ANZMUSC: Asking and answering the right research questions

Research

9 May 2016

A multidisciplinary collaborative clinical trials network is seeking to improve musculoskeletal health in Australia and New Zealand by ensuring trials are asking the right questions.

Called ANZMUSC the network was set up after a realisation that clinical trials in Australia and New Zealand may not always be asking the most important questions from a clinician and consumer perspective.

Professor Rachelle Buchbinder, a member of the ANZMUSC working group, said researchers tended to work in silos answering their own specific questions.

“But these questions may already be answered, or may not be anything that is going to change practice or improve outcomes,” she told the limbic.

Many highly successful clinical trials networks existed in other areas of health such as intensive care, anaesthetics and oncology.
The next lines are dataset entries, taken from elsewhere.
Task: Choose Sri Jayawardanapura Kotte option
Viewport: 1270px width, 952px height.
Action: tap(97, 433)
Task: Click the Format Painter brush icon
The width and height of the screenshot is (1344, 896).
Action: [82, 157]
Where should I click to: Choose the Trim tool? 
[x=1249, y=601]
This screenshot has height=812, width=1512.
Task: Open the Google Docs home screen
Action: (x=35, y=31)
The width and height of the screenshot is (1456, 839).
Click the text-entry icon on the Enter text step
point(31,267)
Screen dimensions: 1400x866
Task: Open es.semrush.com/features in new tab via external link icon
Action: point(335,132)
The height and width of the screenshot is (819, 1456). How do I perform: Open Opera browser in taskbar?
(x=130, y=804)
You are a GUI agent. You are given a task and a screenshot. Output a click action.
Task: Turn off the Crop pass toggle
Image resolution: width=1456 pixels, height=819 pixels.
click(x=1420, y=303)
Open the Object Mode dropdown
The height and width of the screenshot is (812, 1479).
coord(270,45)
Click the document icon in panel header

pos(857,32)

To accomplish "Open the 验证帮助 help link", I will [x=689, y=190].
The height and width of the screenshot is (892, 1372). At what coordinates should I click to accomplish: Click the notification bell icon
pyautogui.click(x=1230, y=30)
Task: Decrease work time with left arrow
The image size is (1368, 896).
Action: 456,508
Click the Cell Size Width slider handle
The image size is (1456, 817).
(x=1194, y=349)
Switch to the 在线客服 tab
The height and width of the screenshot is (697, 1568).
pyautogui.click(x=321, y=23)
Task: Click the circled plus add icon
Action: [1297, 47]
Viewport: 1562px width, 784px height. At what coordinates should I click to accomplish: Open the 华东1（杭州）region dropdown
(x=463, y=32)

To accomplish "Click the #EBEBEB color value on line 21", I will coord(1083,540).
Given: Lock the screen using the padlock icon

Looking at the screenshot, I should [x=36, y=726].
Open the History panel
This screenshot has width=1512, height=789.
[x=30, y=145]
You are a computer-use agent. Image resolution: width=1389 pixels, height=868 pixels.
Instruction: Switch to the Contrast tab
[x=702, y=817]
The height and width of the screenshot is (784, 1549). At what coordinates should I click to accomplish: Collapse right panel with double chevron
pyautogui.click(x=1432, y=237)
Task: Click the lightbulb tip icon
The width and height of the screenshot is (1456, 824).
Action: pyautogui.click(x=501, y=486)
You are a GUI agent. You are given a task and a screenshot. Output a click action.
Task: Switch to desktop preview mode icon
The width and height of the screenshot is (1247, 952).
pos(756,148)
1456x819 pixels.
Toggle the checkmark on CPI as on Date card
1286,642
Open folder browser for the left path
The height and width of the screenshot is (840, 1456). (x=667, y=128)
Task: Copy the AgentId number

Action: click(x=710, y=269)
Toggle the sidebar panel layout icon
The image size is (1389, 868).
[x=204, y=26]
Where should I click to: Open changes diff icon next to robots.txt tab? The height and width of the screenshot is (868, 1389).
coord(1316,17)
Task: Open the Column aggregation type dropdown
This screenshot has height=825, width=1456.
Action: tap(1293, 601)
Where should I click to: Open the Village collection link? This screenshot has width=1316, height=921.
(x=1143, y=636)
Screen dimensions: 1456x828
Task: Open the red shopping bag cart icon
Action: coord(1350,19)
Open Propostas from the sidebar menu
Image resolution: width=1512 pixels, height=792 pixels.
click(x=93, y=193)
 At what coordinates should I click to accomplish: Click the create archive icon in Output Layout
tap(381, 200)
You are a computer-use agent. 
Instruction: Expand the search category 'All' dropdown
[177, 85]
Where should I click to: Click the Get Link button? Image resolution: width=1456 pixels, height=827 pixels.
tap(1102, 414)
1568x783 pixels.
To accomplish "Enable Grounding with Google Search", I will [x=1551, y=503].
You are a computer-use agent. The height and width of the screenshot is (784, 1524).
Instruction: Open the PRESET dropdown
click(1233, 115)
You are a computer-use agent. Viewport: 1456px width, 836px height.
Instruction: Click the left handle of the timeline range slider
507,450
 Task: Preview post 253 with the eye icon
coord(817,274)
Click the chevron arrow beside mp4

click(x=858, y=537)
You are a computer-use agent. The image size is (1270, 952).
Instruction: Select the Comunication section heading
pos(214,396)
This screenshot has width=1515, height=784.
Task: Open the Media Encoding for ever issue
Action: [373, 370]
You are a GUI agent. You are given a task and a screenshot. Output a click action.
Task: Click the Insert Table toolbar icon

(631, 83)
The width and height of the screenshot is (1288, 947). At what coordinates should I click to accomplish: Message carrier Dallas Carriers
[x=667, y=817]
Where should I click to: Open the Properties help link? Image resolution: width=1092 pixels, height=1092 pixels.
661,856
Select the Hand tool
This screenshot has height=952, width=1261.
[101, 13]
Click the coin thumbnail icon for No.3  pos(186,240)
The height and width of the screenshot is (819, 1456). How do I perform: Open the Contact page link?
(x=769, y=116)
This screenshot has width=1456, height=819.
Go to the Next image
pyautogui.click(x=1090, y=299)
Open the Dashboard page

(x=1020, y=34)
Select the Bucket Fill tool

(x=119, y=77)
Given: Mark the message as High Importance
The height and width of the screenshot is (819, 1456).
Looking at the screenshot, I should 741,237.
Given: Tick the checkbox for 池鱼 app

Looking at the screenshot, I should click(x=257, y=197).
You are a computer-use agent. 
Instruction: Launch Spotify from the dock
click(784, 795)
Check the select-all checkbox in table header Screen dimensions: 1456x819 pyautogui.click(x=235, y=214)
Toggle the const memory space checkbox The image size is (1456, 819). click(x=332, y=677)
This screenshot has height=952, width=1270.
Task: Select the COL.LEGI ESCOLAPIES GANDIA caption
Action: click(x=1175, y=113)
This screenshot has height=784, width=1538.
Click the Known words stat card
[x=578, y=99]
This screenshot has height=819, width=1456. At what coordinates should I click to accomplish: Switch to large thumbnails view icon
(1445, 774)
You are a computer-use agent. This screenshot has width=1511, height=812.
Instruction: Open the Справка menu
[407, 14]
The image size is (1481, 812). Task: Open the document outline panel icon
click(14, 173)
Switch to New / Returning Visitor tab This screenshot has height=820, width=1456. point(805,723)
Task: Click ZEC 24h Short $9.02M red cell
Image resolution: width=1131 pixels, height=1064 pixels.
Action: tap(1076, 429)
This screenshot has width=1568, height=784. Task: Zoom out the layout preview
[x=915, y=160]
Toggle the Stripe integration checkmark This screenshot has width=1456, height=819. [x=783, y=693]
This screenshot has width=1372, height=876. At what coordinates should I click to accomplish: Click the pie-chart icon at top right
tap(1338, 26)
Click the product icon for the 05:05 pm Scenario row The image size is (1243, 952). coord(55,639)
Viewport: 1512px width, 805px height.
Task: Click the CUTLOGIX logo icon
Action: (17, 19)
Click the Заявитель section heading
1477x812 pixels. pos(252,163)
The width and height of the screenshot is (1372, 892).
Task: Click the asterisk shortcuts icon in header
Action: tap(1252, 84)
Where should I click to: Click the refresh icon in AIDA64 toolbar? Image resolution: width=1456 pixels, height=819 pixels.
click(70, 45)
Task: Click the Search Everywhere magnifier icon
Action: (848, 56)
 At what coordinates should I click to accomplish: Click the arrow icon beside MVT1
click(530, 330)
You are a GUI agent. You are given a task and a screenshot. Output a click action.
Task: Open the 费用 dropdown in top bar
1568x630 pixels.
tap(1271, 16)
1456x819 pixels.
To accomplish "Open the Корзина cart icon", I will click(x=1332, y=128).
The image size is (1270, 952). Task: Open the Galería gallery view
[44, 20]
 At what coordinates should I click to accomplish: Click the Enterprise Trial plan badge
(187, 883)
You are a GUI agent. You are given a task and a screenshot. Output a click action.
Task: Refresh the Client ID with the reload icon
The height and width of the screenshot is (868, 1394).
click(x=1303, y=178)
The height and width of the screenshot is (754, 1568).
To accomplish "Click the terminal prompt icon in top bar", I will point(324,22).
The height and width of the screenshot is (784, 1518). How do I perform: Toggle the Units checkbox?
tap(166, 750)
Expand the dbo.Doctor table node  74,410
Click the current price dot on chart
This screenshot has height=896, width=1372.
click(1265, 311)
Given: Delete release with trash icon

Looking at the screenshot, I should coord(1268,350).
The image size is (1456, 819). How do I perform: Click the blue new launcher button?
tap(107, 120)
Over the last decade these groups have answered the most important questions that people want answered, Professor Buchbinder says.

“There’s no doubt they’ve changed practice, saved money and reduced costs and harms,” she says.

Until now, no clinical trials network existed within musculoskeletal research despite the high burden of disease and its low share of research funding.

The musculoskeletal research community has welcomed ANZMUSC with open arms and now momentum is building, says Professor Buchbinder.

At its inaugural summit last year the group decided on its missions and goals, function, structure and endorsement process. These were then ratified at this year’s summit held last month in Sydney.

During this meeting ANZMUSC also held an open forum where researchers could present their research ideas to their peers.

The process was constructive and helped participants determine whether their trial met ANZMUSC criteria.

“The trials that we want to endorse have to answer the most important questions that both clinicians and consumers want answered,” Professor Buchbinder says.

“They have to have high methodological quality and the potential to change practice or policy… so that they will improve health.”

In addition to helping researchers work out whether they are on the right track an endorsement by ANZMUSC may also increase the likelihood of securing an ever-elusive research grant.

Professor Buchbinder says this appears to have been the case for other networks in Australia.

“These network trials ask the most important questions, have already been peer reviewed, have received consumer input and are strong methodologically…they’re really a no-brainer to fund,” she says.